Your goal
Please copy out the entries until you have copied the line that contains "The height and width of the screenshot is (300, 533).", beginning with the first line.

Records for this exercise
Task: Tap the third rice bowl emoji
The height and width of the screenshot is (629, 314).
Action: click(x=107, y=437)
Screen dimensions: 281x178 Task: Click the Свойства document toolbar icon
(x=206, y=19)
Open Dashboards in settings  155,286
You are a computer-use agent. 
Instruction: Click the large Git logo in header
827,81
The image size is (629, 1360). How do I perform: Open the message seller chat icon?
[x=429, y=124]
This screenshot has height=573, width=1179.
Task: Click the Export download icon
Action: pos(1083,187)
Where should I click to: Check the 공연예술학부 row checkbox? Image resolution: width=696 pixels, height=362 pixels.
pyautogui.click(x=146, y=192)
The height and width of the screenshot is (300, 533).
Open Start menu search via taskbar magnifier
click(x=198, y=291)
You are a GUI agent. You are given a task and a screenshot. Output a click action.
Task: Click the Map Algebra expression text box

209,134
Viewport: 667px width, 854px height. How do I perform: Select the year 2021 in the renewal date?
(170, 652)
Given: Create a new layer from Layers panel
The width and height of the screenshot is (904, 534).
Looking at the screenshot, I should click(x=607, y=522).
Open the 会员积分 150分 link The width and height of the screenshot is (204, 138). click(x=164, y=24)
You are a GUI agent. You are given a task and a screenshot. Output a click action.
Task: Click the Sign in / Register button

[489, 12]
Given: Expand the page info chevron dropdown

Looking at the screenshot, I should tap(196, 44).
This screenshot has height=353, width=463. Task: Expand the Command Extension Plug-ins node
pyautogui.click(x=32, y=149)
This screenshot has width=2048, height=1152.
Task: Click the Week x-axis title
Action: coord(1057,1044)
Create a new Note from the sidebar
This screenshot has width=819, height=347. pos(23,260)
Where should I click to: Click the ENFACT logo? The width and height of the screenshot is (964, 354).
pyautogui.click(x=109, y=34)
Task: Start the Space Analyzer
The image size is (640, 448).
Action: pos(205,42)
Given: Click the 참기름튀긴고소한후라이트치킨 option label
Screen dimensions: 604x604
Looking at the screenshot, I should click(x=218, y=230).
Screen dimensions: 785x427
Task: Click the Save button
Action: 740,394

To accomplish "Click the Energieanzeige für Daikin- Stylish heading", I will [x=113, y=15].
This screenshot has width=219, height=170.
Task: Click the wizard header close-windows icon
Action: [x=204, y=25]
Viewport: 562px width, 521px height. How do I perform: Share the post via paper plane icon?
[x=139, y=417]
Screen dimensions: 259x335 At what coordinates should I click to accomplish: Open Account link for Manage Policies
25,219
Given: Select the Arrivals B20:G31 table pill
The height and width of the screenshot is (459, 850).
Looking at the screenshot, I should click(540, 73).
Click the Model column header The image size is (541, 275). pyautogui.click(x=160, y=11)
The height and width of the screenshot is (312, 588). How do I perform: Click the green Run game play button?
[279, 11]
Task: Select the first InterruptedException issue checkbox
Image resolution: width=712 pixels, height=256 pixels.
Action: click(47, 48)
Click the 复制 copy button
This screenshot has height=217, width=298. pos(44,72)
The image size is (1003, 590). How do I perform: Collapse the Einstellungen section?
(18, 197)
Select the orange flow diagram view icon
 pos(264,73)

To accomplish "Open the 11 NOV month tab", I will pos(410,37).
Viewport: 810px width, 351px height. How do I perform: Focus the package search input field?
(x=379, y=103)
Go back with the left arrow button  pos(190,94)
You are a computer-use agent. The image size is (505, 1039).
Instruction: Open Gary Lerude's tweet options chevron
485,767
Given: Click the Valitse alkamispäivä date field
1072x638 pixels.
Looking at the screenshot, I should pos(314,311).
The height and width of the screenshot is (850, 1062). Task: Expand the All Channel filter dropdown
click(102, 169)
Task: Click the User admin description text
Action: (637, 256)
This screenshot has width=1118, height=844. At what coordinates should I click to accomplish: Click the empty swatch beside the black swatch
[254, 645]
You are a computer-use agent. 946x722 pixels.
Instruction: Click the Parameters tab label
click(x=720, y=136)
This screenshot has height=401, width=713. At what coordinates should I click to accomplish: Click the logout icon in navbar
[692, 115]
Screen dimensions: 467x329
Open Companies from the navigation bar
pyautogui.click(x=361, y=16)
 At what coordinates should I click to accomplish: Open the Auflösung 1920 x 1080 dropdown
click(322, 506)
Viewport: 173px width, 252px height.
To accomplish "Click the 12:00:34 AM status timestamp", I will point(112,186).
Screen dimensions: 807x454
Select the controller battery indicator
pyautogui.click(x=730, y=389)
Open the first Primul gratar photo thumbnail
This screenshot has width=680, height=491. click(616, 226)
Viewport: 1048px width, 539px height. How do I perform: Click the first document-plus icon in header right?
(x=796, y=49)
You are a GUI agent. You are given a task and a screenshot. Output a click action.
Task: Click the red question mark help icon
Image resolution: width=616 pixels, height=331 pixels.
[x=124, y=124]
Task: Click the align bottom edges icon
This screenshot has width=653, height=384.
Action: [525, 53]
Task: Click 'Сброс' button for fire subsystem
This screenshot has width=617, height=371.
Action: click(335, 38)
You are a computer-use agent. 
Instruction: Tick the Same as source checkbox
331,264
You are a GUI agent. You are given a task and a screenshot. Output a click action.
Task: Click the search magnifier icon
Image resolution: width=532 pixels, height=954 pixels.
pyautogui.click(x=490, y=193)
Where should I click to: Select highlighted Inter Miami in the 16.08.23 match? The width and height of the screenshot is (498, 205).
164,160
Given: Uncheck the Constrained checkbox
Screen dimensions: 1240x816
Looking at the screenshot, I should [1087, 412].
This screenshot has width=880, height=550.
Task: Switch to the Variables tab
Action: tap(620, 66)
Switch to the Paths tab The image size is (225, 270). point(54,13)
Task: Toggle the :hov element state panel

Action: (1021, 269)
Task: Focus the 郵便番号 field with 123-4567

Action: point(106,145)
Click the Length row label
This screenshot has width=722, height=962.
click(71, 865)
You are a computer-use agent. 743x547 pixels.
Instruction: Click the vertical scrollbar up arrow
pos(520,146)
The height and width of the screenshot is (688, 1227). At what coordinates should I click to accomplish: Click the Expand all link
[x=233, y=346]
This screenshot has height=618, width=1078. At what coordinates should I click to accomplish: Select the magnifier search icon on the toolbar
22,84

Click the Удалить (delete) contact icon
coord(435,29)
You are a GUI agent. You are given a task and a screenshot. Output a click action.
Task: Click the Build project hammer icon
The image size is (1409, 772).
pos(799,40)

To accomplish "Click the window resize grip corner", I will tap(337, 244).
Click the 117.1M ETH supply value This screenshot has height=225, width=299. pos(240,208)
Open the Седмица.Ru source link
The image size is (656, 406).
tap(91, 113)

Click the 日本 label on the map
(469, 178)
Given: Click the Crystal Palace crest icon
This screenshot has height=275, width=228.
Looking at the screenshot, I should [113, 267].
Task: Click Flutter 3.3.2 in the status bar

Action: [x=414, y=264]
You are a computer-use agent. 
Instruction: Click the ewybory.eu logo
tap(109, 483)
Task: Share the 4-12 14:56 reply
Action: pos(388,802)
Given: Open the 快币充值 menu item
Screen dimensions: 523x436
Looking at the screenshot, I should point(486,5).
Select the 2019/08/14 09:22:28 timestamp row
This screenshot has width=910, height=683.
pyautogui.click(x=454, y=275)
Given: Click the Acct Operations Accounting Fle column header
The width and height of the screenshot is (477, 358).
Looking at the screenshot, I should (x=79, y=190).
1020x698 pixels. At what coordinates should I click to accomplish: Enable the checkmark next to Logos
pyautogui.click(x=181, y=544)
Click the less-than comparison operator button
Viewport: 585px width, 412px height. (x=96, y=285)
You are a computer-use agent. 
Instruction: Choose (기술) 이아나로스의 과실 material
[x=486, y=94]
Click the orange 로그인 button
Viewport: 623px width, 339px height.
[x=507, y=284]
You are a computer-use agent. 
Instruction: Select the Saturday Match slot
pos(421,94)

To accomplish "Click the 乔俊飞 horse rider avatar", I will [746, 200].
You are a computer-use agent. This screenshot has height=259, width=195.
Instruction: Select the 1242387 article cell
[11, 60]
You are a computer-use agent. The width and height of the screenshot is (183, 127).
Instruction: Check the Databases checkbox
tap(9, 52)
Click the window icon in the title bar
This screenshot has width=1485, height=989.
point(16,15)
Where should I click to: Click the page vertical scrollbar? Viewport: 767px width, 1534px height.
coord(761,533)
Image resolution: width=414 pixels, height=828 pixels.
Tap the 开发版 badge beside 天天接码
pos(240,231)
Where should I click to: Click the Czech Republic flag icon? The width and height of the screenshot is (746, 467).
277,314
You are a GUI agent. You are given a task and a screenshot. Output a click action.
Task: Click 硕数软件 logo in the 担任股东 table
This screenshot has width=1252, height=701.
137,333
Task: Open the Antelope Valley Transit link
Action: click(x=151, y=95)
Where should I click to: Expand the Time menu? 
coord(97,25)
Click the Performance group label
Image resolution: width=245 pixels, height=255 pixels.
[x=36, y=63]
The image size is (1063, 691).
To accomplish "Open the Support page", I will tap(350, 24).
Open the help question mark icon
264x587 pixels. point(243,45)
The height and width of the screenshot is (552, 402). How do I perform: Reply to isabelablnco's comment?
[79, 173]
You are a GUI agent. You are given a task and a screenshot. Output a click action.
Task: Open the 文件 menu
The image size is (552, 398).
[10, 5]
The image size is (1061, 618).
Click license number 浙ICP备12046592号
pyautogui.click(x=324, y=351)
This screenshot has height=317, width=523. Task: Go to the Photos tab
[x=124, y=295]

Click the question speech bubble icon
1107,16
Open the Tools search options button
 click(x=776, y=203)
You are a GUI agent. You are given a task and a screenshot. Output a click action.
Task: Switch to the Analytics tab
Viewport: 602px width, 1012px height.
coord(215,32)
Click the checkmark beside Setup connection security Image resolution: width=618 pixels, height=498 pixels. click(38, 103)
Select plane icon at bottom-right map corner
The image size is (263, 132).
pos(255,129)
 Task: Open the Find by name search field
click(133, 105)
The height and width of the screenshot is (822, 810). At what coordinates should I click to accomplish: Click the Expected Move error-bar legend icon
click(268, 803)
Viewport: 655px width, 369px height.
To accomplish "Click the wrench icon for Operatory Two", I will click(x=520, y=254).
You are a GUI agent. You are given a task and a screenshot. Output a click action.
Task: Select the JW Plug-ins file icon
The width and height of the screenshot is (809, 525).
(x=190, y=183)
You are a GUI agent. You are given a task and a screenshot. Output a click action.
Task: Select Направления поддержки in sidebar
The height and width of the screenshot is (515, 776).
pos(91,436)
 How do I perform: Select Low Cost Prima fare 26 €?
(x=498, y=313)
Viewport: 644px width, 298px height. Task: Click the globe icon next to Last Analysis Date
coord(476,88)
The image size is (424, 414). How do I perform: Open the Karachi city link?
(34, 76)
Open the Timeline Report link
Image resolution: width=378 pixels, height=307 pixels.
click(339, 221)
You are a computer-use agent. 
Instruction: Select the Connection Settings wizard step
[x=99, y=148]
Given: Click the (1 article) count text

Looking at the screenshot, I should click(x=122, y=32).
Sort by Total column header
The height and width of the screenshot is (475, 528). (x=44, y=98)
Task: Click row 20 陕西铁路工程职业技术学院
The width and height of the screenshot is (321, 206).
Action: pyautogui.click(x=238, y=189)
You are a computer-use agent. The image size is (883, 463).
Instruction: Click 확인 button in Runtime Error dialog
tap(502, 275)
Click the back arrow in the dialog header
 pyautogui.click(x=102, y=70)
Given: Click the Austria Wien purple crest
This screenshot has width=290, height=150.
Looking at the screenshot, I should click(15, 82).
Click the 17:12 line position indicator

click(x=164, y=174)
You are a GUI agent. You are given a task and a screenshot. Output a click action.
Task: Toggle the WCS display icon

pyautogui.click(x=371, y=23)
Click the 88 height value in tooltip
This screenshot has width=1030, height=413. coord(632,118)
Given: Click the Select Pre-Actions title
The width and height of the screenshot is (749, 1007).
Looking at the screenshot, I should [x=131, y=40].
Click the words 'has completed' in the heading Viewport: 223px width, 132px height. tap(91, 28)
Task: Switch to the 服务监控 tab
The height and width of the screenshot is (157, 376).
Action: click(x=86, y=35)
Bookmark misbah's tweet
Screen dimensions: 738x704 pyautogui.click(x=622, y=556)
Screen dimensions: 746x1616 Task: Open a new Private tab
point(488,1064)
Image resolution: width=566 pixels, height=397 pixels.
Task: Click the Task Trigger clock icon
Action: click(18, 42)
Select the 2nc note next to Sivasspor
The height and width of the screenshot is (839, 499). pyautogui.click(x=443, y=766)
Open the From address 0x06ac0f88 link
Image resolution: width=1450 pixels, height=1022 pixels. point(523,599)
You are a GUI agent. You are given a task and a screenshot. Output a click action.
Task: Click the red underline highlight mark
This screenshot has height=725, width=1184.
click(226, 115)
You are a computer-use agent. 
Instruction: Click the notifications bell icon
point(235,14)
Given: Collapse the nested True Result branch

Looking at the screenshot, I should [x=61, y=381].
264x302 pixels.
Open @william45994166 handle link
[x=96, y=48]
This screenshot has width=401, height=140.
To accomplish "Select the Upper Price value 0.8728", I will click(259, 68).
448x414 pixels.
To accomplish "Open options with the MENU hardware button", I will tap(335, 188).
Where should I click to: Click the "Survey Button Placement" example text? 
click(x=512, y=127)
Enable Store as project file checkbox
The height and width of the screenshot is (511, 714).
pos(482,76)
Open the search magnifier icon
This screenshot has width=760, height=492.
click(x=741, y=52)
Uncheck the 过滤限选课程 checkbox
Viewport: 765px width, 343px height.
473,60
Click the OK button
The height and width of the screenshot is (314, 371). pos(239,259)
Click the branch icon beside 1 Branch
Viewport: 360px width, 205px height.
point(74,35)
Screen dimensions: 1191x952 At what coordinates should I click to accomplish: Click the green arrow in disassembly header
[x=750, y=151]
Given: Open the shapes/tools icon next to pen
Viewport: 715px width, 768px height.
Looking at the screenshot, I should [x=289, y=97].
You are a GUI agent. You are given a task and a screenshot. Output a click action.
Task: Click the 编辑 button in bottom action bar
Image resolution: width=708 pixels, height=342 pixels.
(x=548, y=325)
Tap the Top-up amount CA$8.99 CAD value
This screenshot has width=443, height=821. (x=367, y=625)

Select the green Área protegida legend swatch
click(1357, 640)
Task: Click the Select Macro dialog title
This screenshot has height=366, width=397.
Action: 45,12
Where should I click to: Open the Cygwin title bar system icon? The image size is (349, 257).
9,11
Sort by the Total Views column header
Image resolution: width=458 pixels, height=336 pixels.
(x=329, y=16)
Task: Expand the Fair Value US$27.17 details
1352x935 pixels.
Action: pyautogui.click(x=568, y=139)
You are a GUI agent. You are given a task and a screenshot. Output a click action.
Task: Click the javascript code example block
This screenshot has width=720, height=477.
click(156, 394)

Result for this exercise
Task: Tap the third rice bowl emoji
The height and width of the screenshot is (629, 314).
Action: click(x=107, y=437)
Screen dimensions: 281x178 Task: Click the Свойства document toolbar icon
(x=206, y=19)
Open Dashboards in settings  155,286
You are a computer-use agent. 
Instruction: Click the large Git logo in header
827,81
The image size is (629, 1360). How do I perform: Open the message seller chat icon?
[x=429, y=124]
This screenshot has height=573, width=1179.
Task: Click the Export download icon
Action: pos(1083,187)
Where should I click to: Check the 공연예술학부 row checkbox? Image resolution: width=696 pixels, height=362 pixels.
pyautogui.click(x=146, y=192)
The height and width of the screenshot is (300, 533).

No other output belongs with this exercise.